Entries for locating text and elements:
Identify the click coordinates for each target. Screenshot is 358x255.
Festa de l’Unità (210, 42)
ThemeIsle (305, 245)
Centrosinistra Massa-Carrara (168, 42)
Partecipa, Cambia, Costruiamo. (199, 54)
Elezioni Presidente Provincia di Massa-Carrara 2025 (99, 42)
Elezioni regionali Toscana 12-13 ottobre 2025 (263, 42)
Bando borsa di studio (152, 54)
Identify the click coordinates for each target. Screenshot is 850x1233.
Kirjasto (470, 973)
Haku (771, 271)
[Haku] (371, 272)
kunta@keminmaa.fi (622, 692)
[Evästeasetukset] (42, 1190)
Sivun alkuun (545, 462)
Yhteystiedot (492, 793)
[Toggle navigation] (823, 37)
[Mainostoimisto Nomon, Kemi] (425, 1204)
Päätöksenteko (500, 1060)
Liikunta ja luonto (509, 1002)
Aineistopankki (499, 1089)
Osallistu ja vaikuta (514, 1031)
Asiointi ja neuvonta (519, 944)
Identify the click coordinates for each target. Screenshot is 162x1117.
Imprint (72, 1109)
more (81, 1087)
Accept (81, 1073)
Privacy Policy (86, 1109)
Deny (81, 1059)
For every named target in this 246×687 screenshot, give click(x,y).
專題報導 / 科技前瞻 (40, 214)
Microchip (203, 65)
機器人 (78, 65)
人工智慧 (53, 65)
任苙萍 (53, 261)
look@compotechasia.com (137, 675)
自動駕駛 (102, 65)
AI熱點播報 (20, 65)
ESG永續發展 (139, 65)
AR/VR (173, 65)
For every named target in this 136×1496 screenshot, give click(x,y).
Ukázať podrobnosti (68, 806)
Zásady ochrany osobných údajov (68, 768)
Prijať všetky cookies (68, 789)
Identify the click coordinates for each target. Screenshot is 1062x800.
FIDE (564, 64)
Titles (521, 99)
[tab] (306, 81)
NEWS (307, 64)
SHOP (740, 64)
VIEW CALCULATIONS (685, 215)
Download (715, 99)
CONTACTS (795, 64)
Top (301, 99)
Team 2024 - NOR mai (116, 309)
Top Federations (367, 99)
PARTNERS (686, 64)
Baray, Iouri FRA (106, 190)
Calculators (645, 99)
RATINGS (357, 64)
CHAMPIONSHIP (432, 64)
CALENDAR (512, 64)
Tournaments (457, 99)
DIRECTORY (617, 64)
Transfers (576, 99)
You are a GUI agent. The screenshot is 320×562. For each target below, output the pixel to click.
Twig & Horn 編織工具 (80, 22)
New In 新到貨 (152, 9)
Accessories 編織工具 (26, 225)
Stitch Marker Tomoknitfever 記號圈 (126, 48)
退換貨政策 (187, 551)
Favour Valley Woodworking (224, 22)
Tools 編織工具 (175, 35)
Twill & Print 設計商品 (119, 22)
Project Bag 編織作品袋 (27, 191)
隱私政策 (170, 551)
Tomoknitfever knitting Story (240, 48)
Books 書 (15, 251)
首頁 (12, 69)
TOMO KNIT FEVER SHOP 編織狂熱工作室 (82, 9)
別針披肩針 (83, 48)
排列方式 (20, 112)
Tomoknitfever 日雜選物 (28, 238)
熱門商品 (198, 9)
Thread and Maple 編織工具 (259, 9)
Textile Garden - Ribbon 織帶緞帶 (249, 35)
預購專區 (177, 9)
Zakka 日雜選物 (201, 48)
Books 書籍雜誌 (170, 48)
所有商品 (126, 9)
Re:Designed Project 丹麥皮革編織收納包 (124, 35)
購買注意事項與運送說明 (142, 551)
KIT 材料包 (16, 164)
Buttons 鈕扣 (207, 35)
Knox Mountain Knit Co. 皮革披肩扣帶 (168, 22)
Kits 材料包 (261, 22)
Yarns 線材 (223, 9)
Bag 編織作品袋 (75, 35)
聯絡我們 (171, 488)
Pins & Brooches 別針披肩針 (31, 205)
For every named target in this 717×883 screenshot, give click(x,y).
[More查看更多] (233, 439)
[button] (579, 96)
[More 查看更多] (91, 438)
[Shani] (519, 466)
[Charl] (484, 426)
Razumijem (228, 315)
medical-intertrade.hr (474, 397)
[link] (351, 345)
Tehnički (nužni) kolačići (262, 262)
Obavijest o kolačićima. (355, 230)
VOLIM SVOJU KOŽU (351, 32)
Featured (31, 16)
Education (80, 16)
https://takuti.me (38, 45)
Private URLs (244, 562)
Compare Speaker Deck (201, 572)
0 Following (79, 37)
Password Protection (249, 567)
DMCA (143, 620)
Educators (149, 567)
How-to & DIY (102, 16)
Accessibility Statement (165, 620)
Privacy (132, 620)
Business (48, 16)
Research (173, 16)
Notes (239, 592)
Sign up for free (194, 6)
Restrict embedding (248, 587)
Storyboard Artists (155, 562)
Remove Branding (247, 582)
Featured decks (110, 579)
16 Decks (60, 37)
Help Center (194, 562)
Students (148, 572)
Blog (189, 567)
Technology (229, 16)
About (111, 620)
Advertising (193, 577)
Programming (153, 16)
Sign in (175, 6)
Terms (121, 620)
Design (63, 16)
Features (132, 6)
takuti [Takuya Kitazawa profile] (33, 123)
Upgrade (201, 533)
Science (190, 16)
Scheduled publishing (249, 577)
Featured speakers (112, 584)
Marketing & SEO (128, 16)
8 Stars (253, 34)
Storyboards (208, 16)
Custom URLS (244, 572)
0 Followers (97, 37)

— Instructions for the task —
Collect every line of the records above that contains the string "named", treating uppercase and lowercase letters as distinct.

— Output for this task —
For every named target in this 246×687 screenshot, give click(x,y).
For every named target in this 136×1496 screenshot, give click(x,y).
For every named target in this 717×883 screenshot, give click(x,y).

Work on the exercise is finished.